These days, all medical specialties are vulnerable to payer audits and denials. However, providers who offer mental health services are particularly at risk because insurers have begun to focus not only on coding accuracy but also on the frequency and duration of services rendered, says Mike Strong, MSHCA, MBA, CPC, CEMC, bill review technical specialist at SFM, The Work Comp Experts.
“Carriers are looking at utilization,” he says. “They do a lot of data mining. Mental health providers and clinicians want to make sure they’re documenting services correctly.”
This documentation is critical regardless of whether the provider is a licensed clinical social worker, psychotherapist, licensed mental health counselor, physician, or non-physician practitioner, he adds.
Identifying key documentation elements
What type of documentation do carriers want to see? To avoid payer scrutiny, Strong says psychotherapy documentation should include the following:
- Patient’s diagnosis. This is important because carriers use this information to determine whether therapy (in general) is medically necessary and whether the specific type of therapy is warranted, says Strong. For example, insurers may question the validity of therapy provided to a patient with a cognitive or neurological deficit or a traumatic brain injury when a medical or drug intervention might be more appropriate, he adds.
- Type of therapy provided. Physicians likely provide supportive therapy while other mental health providers may offer an array of options, such as cognitive behavioral therapy, insight-oriented therapy, or psychoanalysis. Note that carriers may have different benefits for psychodynamic therapy or they may not cover it at all, which is why it’s important to specify this information so there’s no question about coverage, says Strong.
- Goal of the therapy. What are the patient’s short- and long-term goals?
- Patient’s progress. How does the therapy continue to benefit the patient?
- Duration of therapy services. What are the start and stop times of the therapy?
Knowing what psychotherapy codes to report
Documentation is equally as important as capturing the correct psychotherapy code. As of 2013, CPT distinguishes between physician and non-physician providers performing psychotherapy services. Non-physician providers who perform psychotherapy services must report CPT code 90832, 90834, or 90837, depending on the duration of the service. Physicians who provide these services must report CPT code 90833, 90836, or 90838, also depending on the duration of the service. All of these time-based codes must include supporting documentation that clearly indicates the time spent providing the psychotherapy service, says Strong.
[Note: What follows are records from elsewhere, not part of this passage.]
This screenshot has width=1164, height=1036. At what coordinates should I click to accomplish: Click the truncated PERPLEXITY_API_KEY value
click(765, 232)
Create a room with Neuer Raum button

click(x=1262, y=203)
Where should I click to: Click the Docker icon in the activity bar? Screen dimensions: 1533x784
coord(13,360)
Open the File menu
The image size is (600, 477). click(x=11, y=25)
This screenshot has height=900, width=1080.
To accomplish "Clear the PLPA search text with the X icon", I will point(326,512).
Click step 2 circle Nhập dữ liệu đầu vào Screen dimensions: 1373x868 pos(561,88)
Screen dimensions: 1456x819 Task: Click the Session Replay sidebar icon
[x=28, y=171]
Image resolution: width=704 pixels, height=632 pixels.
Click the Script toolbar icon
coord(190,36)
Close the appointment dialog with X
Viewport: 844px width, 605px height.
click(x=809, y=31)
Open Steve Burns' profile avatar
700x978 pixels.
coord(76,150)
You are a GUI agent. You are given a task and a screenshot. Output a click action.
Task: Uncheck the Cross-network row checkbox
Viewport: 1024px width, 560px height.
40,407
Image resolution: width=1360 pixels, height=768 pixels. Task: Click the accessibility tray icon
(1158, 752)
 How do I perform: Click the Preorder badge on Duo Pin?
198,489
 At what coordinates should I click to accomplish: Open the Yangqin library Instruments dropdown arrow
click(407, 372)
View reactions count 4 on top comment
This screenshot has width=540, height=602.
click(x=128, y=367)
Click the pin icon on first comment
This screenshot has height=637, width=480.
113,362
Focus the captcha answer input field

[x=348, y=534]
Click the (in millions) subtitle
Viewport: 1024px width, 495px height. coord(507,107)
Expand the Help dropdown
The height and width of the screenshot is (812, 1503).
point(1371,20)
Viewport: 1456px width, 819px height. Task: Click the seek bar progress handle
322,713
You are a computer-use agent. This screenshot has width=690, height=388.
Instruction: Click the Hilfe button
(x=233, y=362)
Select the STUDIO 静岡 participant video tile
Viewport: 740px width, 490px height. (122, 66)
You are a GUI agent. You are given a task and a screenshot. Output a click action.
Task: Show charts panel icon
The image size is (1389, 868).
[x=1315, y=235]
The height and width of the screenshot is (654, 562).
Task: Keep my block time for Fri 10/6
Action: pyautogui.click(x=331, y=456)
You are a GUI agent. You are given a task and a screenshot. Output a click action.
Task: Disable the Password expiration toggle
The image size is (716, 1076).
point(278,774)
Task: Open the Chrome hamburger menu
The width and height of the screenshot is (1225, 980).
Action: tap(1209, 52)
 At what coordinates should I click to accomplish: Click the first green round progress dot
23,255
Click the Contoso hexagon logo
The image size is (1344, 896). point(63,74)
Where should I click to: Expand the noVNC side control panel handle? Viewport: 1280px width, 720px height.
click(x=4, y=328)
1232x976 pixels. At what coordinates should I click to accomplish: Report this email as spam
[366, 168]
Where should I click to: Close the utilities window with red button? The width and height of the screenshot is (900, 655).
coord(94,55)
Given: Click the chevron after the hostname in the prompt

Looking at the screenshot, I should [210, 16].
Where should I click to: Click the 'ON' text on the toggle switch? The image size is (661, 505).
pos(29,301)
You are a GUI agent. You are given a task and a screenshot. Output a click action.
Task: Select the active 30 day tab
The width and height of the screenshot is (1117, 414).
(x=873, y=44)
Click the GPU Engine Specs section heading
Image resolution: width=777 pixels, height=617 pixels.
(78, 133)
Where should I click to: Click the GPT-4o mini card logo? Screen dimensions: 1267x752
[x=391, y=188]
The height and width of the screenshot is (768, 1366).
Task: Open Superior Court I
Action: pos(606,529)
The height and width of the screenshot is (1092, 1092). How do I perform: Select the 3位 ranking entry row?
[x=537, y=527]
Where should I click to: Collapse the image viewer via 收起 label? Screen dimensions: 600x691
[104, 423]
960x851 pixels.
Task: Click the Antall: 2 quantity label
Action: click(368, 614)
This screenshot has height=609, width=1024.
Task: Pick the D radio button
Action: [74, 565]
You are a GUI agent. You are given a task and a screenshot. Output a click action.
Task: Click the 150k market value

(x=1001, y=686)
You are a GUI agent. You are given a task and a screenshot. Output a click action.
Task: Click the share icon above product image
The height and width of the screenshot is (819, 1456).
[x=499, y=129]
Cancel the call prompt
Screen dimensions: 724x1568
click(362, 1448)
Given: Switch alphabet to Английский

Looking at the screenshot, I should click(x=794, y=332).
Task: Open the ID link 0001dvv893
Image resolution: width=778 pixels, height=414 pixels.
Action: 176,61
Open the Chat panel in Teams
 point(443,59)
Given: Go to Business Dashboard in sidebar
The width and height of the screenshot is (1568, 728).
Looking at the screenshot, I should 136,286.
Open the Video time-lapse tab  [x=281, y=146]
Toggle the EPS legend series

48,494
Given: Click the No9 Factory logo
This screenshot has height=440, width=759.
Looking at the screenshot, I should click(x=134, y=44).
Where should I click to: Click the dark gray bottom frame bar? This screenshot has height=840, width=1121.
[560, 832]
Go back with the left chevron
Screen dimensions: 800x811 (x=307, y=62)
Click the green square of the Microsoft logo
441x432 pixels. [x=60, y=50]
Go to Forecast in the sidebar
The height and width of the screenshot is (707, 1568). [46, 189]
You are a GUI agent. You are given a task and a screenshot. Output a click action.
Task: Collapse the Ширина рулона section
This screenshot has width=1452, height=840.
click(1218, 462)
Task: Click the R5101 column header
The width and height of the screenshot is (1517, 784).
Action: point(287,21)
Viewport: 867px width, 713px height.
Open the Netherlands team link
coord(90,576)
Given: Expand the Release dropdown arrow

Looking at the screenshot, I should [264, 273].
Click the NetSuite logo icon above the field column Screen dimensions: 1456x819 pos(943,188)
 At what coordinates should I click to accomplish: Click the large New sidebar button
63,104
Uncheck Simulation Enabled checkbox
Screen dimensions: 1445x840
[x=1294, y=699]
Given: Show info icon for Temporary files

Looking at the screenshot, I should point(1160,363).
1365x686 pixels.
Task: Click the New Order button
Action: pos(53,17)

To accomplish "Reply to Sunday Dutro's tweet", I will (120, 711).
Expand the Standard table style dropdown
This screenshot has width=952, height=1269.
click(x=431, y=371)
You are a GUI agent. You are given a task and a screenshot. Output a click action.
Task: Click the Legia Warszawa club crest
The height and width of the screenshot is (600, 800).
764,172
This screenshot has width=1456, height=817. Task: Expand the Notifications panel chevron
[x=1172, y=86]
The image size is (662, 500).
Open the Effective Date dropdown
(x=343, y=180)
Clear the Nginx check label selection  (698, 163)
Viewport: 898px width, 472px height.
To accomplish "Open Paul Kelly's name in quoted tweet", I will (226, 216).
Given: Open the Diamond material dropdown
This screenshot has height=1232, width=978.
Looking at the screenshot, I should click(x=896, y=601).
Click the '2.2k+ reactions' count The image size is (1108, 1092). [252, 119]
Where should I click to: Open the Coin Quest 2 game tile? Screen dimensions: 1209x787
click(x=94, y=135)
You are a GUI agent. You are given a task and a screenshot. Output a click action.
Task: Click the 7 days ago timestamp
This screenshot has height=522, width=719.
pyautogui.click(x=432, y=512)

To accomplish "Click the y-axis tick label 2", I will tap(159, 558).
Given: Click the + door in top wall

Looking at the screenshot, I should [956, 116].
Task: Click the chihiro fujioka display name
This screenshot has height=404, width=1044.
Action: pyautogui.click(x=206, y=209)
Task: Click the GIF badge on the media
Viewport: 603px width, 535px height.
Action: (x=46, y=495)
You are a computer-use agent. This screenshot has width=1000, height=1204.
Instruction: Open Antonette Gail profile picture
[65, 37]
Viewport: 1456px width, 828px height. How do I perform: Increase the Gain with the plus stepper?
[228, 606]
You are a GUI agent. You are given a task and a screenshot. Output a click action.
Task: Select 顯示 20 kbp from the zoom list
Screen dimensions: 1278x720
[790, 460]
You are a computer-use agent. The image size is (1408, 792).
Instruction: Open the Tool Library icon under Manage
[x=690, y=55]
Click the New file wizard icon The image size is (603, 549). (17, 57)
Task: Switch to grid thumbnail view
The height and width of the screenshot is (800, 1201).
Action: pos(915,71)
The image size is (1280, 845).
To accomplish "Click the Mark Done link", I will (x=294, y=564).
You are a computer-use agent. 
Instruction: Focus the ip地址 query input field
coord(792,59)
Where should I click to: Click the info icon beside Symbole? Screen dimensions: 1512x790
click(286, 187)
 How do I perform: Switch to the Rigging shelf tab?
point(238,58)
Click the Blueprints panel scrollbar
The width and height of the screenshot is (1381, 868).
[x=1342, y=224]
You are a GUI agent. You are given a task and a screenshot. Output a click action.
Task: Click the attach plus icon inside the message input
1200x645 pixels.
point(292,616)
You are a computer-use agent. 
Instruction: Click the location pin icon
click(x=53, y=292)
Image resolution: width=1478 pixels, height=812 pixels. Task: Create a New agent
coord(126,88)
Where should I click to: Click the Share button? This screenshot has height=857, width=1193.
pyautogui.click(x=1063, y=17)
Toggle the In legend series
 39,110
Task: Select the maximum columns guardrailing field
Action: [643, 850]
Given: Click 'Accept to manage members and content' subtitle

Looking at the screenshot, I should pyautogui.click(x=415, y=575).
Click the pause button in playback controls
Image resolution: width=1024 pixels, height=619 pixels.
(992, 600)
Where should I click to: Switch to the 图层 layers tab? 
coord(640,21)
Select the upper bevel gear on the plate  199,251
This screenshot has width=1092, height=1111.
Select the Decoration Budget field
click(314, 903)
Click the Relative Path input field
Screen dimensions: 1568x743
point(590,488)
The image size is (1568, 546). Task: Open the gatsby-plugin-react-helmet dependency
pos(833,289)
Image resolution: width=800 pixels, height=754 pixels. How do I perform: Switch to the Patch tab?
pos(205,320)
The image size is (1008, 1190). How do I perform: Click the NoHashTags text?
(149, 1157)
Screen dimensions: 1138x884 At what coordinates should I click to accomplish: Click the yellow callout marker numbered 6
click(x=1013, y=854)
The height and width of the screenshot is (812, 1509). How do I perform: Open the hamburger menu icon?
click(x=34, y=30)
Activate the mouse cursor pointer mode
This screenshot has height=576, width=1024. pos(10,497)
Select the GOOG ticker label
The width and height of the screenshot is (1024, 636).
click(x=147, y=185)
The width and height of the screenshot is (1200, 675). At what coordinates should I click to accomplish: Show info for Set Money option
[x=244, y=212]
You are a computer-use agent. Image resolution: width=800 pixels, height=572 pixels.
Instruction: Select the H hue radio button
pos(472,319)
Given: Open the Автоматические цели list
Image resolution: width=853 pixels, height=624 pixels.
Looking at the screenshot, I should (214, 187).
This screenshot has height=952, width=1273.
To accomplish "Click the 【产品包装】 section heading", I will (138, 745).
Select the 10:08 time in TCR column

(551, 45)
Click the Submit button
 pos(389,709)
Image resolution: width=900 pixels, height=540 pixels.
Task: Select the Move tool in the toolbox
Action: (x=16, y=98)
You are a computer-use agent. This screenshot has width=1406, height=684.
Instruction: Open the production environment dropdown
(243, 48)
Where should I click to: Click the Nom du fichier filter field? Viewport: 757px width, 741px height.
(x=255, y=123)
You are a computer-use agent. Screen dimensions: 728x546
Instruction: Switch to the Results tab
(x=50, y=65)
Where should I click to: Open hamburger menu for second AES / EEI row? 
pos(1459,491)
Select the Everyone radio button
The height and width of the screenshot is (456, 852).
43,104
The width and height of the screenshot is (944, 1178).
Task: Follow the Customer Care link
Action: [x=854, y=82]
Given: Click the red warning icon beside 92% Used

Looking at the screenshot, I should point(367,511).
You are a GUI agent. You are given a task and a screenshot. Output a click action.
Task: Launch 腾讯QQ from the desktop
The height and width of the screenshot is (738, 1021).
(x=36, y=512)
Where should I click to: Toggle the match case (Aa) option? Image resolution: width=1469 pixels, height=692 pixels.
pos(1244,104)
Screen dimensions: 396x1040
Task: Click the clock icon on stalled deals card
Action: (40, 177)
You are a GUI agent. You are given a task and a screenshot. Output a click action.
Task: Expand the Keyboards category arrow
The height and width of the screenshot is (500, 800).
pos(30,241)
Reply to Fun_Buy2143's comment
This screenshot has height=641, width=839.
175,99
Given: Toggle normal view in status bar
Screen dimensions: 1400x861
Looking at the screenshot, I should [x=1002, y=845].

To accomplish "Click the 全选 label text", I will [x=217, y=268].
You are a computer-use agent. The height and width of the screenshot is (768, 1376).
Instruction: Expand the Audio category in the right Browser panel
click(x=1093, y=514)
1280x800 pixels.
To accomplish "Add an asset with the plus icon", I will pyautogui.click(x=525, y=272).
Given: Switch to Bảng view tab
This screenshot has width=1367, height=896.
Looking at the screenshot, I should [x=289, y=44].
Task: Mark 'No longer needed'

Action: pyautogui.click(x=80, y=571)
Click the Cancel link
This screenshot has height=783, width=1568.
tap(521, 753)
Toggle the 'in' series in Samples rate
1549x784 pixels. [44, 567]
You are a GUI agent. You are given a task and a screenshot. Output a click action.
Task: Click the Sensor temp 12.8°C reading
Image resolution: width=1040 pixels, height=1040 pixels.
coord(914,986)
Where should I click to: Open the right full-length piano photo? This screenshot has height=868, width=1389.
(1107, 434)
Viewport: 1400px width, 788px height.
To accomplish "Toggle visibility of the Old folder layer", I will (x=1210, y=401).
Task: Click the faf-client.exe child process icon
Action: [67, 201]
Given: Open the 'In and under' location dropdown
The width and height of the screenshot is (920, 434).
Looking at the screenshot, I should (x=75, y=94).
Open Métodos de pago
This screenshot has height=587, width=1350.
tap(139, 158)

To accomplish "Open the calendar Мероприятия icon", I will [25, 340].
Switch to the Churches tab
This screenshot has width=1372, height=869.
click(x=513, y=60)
3 coding tips for physicians providing mental health services
Strong provides the following tips for physicians providing psychotherapy services:
- Clearly document the psychotherapy. Carriers want to see that a physician billing for psychotherapy has performed an actual therapeutic intervention. Coordination of care isn’t psychotherapy, and neither is spending extra time simply talking with the patient, says Strong. “Just because your visit takes longer than expected doesn’t mean it’s psychotherapy. Carriers are going to look at this and target it,” he adds.
- Don’t forget the evaluation and management (E/M) code. Physician psychotherapy codes are add-on codes that physicians can only report in conjunction with an E/M service.
- Be mindful of upcoding. Once a physician applies the DSM criteria for diagnosis (potentially reporting 99214 or 99215), his or her E/M levels should gradually decrease over time to 99213 or lower as the patient presents for medication management with no new complaints or complications, says Strong. Without documentation to suggest a complication or new complaint, carriers will also expect this downward trend in patient acuity, he adds.
5 coding tips for non-physician mental health providers
Strong provides the following tips for non-physician mental health providers performing psychotherapy services:
- Always document how the therapy benefits the patient. Many carriers are concerned with over-utilization of psychotherapy services—especially when it appears as though the patient receives no benefit or hasn’t made any progress, says Strong. “If the individual is not taking the sessions to heart … or is resistant to the psychotherapy interventions, it’s not going to benefit them. At that point, there will be a question of whether it’s medically necessary to perform these services.”
- Ensure that documentation justifies any sessions that extend beyond 45 minutes. Carriers want to see documentation that supports why the additional time is necessary, says Strong. Without it, providers could face lower payments or even denials, he adds.
- Know what’s excluded from family psychotherapy (CPT code 90847). Mental health providers should not report this code when providing marriage counseling, a service that many carriers exclude from coverage, says Strong. The purpose of this code is to resolve a problem related to a family dynamic, he adds.
- Only report interactive psychotherapy (CPT code 90785) when there is a bonafide communication deficit. This code is meant for individuals who cannot communicate verbally or in writing—not those whose primary language is not English or who may have lost their voice temporarily due to a medical problem such as laryngitis, says Strong.
- Report group therapy (CPT code 90853), when appropriate. Carriers may look for this code (rather than the higher-weighted individual therapy code) when patients undergo bereavement counseling during a public tragedy or for court-ordered alcohol treatment provided in a group setting, says Strong. Report this code for each individual who attends the group therapy, and be prepared to provide carriers with a redacted list of participants, he adds.
Compliant documentation and coding helps all providers avoid costly denials and stay under the radar in terms of payer audits—and those rendering mental health services are certainly no exception, says Strong.